Requirement 1:
Answer these questions from the grep thread:
(a) According to the original answer, what does the $ metacharacter match?
(b) In the update's example, what output does fgrep -x foo testfile.txt give?
(c) Which character does Edit 2 say needs escaping, and what does it match in a regular expression?
Requirement 2:
In the grep thread, copy word for word the part that opens with the words containing "Update: Using fgrep" and closes with "match whole lines.".

Problem with using grep to match the whole word - linux

I am trying to match a whole string in a list of new line separated strings. Here is my example:
[hemanth.a#gateway ~]$ echo $snapshottableDirs
/user/hemanth.a/dummy1 /user/hemanth.a/dummy3
[hemanth.a#gateway ~]$ echo $snapshottableDirs | tr -s ' ' '\n'
/user/hemanth.a/dummy1
/user/hemanth.a/dummy3
[hemanth.a#gateway ~]$ echo $snapshottableDirs | tr -s ' ' '\n' | grep -w '/user/hemanth.a'
/user/hemanth.a/dummy1
/user/hemanth.a/dummy3
My aim is to only find a match if and only if the string /user/hemanth.a exists as a whole word(in a new line) in the list of strings. But the above command is also returning strings that contain /user/hemanth.a.
This is a sample scenario. There is no guarantee that all the strings that I would want to match will be in the form of /user/xxxxxx.x. Ideally I would want to match the exact string if it exists in a new line as a whole word in the list.
Any help would be appreciated. thank you.

Update: Using fgrep -x '/user/hemanth.a' is probably a better solution here, as it avoids having to escape characters such as $ to prevent grep from interpreting them as meta-characters. fgrep performs a literal string match as opposed to a regular expression match, and the -x option tells it to only match whole lines.
Example:
> cat testfile.txt
foo
foobar
barfoo
barfoobaz
> fgrep foo testfile.txt
foo
foobar
barfoo
barfoobaz
> fgrep -x foo testfile.txt
foo
Original answer:
Try adding the $ regex metacharacter to the end of your grep expression, as in:
echo $snapshottableDirs | tr -s ' ' '\n' | grep -w '/user/hemanth.a$'.
The $ metacharacter matches the end of the line.
While you're at it, you might also want to use the ^ metacharacter, which matches the beginning of the line, so that grep '/user/hemanth.a$' doesn't accidentally also match something like /user/foo/user/hemanth.a.
So you'd have this:
echo $snapshottableDirs | tr -s ' ' '\n' | grep '^/user/hemanth\.a$'.
Edit: You probably don't actually want the -w here, so I've removed that from my answer.
Edit 2: #U. Windl brings up a good point. The . character in a regular expression is a metacharacter that matches any character, so grep /user/hemanth.a might end up matching things you're not expecting, such as /user/hemanthxa, etc. Or perhaps more likely, it would also match the line /user/hemanth/a. To fix that, you need to escape the . character. I've updated the grep line above to reflect this.

Information provided:
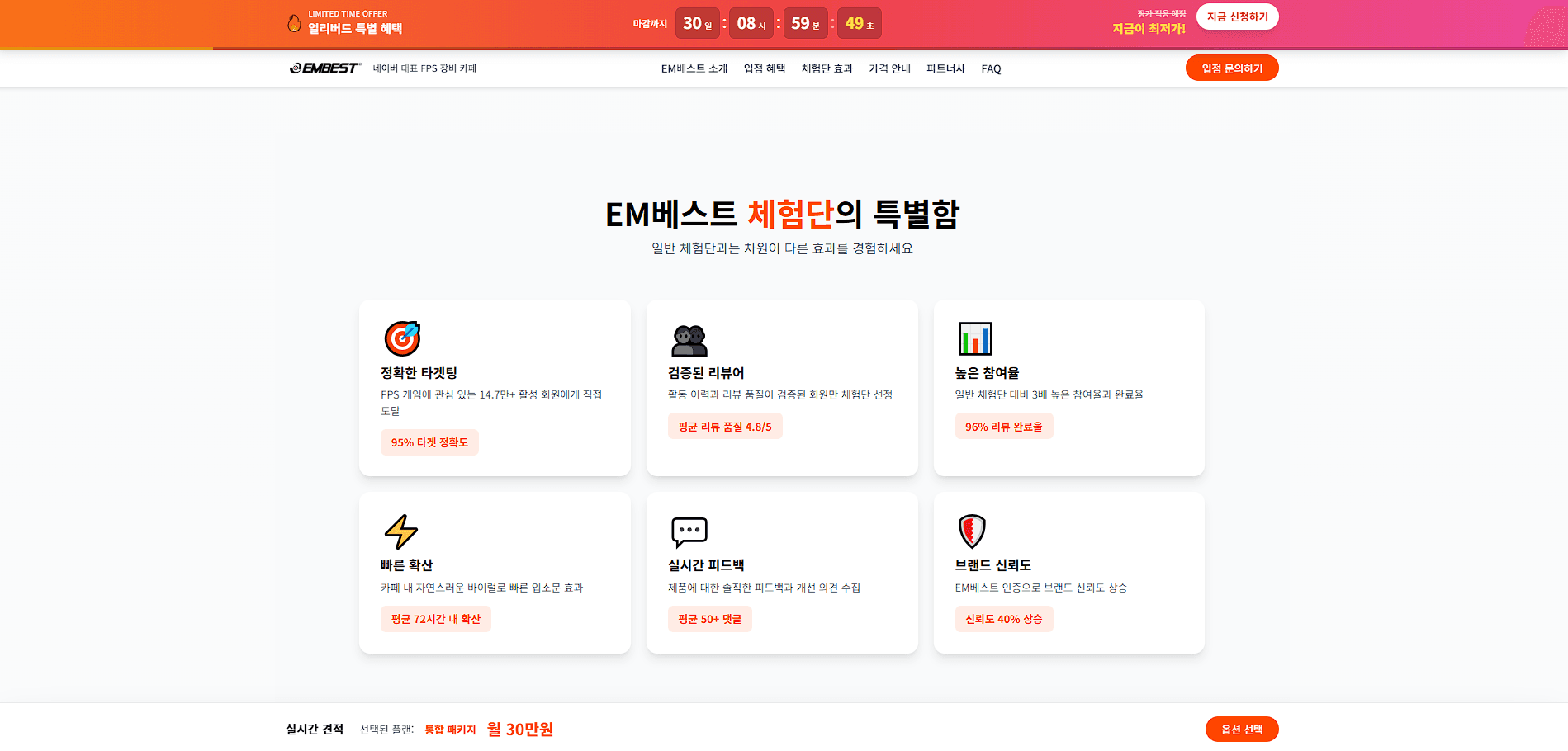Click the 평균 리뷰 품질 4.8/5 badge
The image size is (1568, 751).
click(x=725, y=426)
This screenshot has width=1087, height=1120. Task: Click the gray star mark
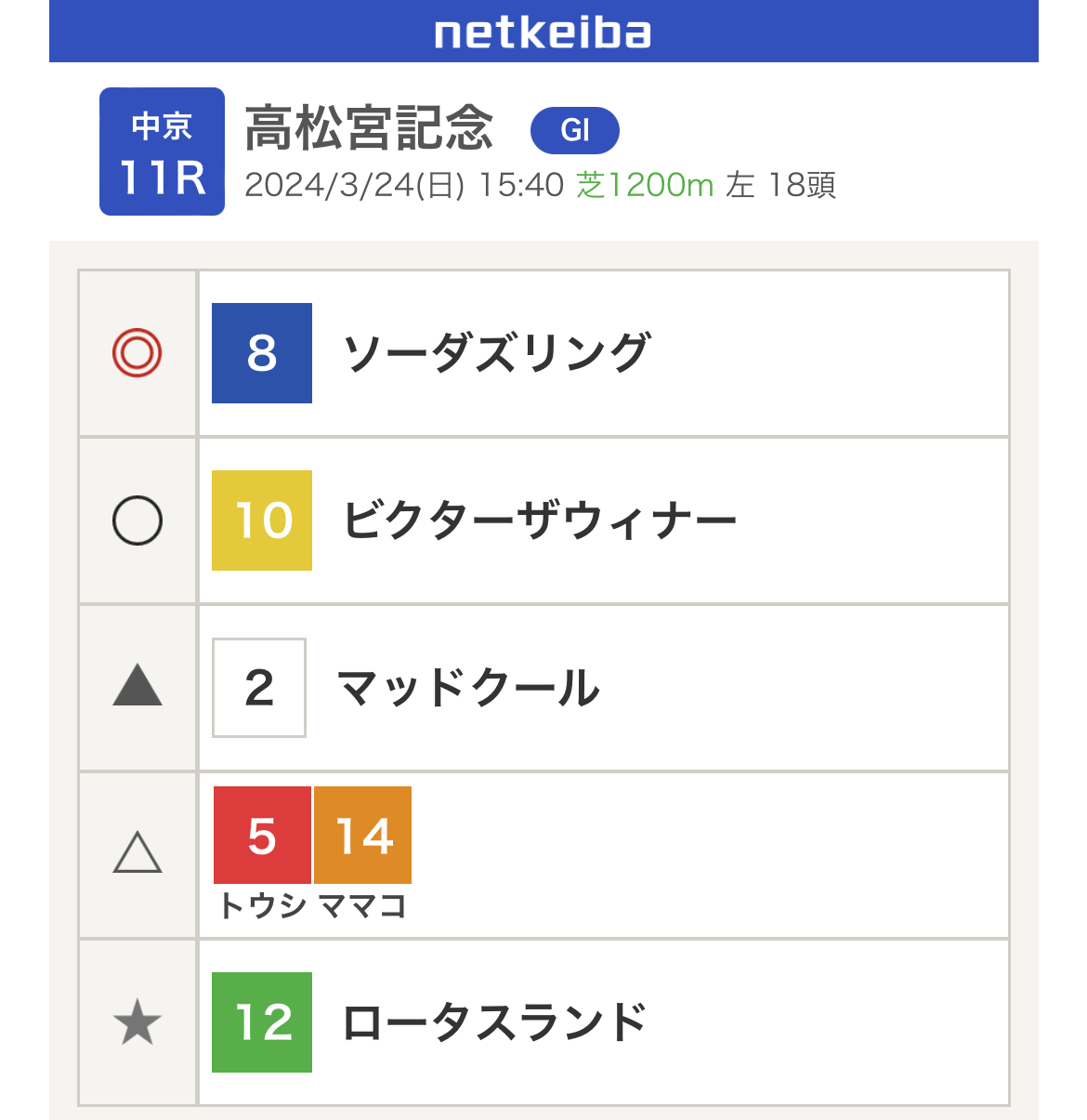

Exercise response 1:
(a) The end of the line.
(b) foo
(c) The . character, which matches any character.

Exercise response 2:
Update: Using fgrep -x '/user/hemanth.a' is probably a better solution here, as it avoids having to escape characters such as $ to prevent grep from interpreting them as meta-characters. fgrep performs a literal string match as opposed to a regular expression match, and the -x option tells it to only match whole lines.